Axe 3 – Mondialisation, espaces d’échange, espaces conflictuels

« [les] discours sociaux constituent, d’une certaine façon, une matérialisation
de l’espace public comme communauté en débat »

Delforce et Noyer, 1999

Processus d’ouverture par lequel les espaces réels et symboliques se reconfigurent, la mondialisation est « un concept chargé de sens et de valeurs contradictoires », un « échange généralisé entre les différentes parties de la planète, l’espace de transaction de l’humanité » (Dollfus, 1997). À ce titre, elle génère et véhicule aussi un discours sur l’espace et le mouvement.

Cet axe veut s’intéresser aux discours et aux phénomènes socio-économiques liés à la mondialisation afin d’interroger les conséquences (économiques, culturelles, politiques, managériales, linguistiques…) de celle-ci. Dans quelle mesure (et de quelle manière) l’espace, en contexte de mondialisation, peut-il être porteur de sens en dispute (Bonnemaison et alii, 2009) ou au contraire de subjectivités partagées (la peur, la confiance, la fierté, le désespoir…) au point de configurer, par exemple, une « géopolitique de l’émotion » (Moïsi, 2015) ?

L’espace est tantôt un lieu d’échanges (internationalisation des flux financiers et commerciaux, diverses solidarités de proximité, liens communautaires, etc.), tantôt un lieu de conflit (à des échelles diverses, de l’entreprise à la scène internationale, en passant par l’État-Nation…). Les relations entre espaces – depuis le quartier jusqu’à la Terre-Patrie (Morin et Kern, 1993), en passant par l’entreprise ou les divers espaces communautaires – se présentent désormais autrement : les notions de proximité et d’éloignement prennent un sens renouvelé, au regard des processus d’interconnexion et d’interdépendance à grande échelle.
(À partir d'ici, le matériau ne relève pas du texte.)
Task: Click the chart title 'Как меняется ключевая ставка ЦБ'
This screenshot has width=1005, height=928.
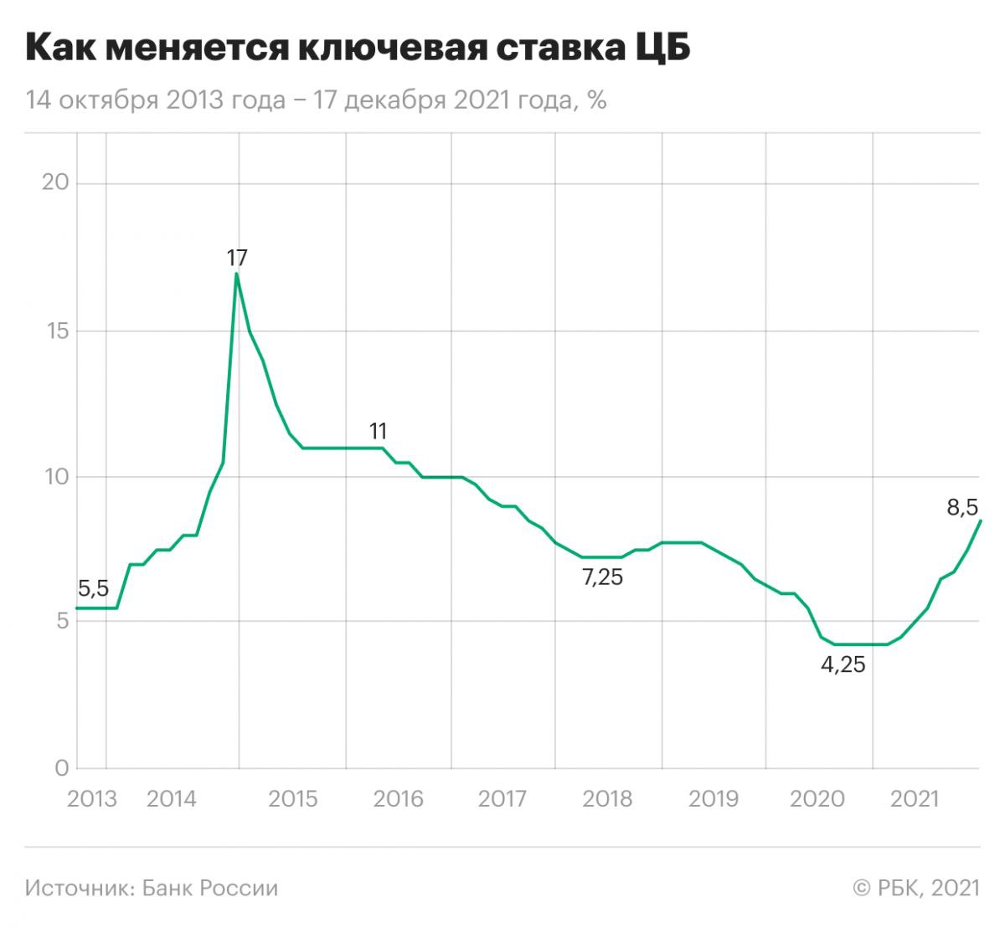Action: coord(358,49)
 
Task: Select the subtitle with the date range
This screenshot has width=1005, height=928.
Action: coord(316,100)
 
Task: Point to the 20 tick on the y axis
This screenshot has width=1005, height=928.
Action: coord(55,183)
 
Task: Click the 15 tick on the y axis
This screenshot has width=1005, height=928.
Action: coord(55,331)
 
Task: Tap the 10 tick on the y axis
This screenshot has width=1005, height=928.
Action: coord(55,477)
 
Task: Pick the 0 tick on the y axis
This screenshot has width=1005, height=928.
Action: coord(60,768)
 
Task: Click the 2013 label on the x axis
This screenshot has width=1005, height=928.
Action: coord(91,798)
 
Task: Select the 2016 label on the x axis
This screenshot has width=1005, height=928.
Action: coord(398,798)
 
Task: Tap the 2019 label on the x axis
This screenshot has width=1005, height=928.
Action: coord(713,798)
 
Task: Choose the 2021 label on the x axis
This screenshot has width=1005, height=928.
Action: coord(915,798)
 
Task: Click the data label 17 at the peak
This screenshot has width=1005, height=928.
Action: coord(237,257)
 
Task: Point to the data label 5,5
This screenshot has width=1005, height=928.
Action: coord(93,588)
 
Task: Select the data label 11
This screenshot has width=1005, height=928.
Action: coord(378,431)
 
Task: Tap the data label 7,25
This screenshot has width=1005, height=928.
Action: coord(602,577)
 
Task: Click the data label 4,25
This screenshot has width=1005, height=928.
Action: coord(843,666)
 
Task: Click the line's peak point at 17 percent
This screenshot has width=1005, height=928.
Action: coord(237,274)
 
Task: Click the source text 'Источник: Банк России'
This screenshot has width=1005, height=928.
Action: coord(152,888)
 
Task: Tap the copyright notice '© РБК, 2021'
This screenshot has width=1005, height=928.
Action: coord(915,888)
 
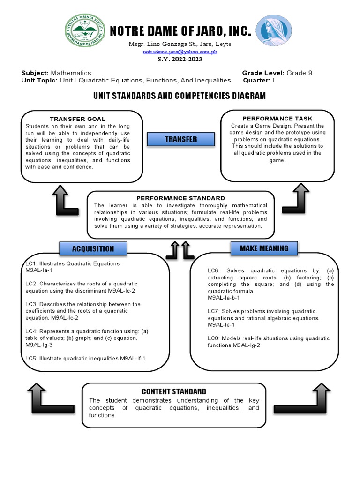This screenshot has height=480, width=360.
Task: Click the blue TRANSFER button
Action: pos(180,139)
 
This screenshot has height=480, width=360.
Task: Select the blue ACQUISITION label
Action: pos(93,248)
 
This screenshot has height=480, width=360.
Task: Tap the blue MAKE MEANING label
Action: pos(264,248)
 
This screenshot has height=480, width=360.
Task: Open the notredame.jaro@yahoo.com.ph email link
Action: pos(180,52)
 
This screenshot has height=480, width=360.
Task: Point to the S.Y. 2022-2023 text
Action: pos(180,60)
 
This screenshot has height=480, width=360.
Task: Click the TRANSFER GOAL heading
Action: pos(78,119)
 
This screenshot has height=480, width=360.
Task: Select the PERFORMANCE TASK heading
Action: pos(277,119)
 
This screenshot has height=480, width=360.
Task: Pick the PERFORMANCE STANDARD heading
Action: pos(180,198)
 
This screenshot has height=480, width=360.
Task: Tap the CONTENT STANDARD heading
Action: pos(174,391)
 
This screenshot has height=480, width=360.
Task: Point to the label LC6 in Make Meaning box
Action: pos(214,271)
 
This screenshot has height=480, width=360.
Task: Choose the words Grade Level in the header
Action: pos(263,73)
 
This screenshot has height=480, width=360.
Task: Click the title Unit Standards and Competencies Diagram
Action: pos(180,96)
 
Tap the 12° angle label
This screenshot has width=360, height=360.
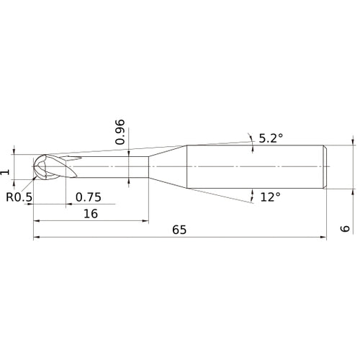[x=269, y=196]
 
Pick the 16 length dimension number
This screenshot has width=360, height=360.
[x=91, y=214]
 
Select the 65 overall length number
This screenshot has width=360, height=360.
[x=179, y=230]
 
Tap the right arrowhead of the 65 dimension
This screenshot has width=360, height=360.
[x=325, y=237]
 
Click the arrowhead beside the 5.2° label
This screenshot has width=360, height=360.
[x=251, y=137]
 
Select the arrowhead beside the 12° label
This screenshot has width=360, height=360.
[x=252, y=195]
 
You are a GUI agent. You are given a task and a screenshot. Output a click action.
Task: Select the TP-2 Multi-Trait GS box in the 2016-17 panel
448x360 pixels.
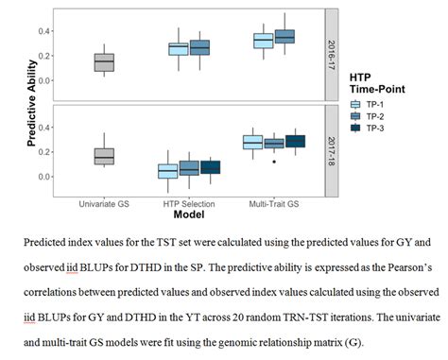point(284,37)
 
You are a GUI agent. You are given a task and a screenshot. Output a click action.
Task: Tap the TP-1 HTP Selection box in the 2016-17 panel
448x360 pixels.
point(178,49)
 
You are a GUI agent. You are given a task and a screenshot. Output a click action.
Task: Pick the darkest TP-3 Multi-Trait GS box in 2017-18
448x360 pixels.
point(295,141)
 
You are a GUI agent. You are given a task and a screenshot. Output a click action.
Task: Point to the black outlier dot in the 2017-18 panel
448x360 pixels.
point(273,161)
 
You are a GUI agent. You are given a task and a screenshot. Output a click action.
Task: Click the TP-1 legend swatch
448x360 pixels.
point(357,105)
À l’ère de la mondialisation, le proche et le lointain (remis en cause par la vitesse et la profusion des échanges, de l’information et de la communication, ainsi que par les nouvelles formes de communautés et de réseaux) contribuent à reconfigurer les sentiments d’appartenance ou de rejet et octroient à l’espace mondialisé des nouvelles dimensions symboliques. Aussi la frontière espace public/espace privé montre-t-elle de plus en plus son caractère perméable, donnant un nouvel éclairage aux questions d’identité, d’altérité et de mémoire.

Cet axe vise notamment à articuler la dimension communautaire et l’espace public dans le contexte des sociétés libérales. L’espace public libéral étant le lieu des individualités, la dimension communautaire, notamment religieuse, peut être interprétée comme une position, une action, un discours et une forme de contre-pouvoir. Cette perspective ouvre la question de la topographie discursive de l’espace public (Delforce, 2010), dans le sens où il est mobilisé pour exprimer un « contre-discours » qui peut être, par exemple, d’ordre religieux. Il s’agit ici de saisir les contours des appartenances (religieuses, militantes, ethniques…) et des frontières en tant que modalités qui induisent des déplacements et des bouleversements du sens et des significations d’un certain nombre de paradigmes. Il s’agit également d’étudier et d’appréhender la manière dont ces appartenances sont intériorisées et amalgamées dans le comportement et le discours des citoyens dans un groupe, une société, une aire culturelle particulière (cf. le cas des citoyens dits musulmans et celui de la société française ou celui des militants anti-extractivisme en Amérique du Sud). Se pose alors la question de la mémoire, la manière dont elle médiatise les transformations spatiales (Certeau, 1975) et cristallise à travers la triade je/tu/il la cohésion du groupe.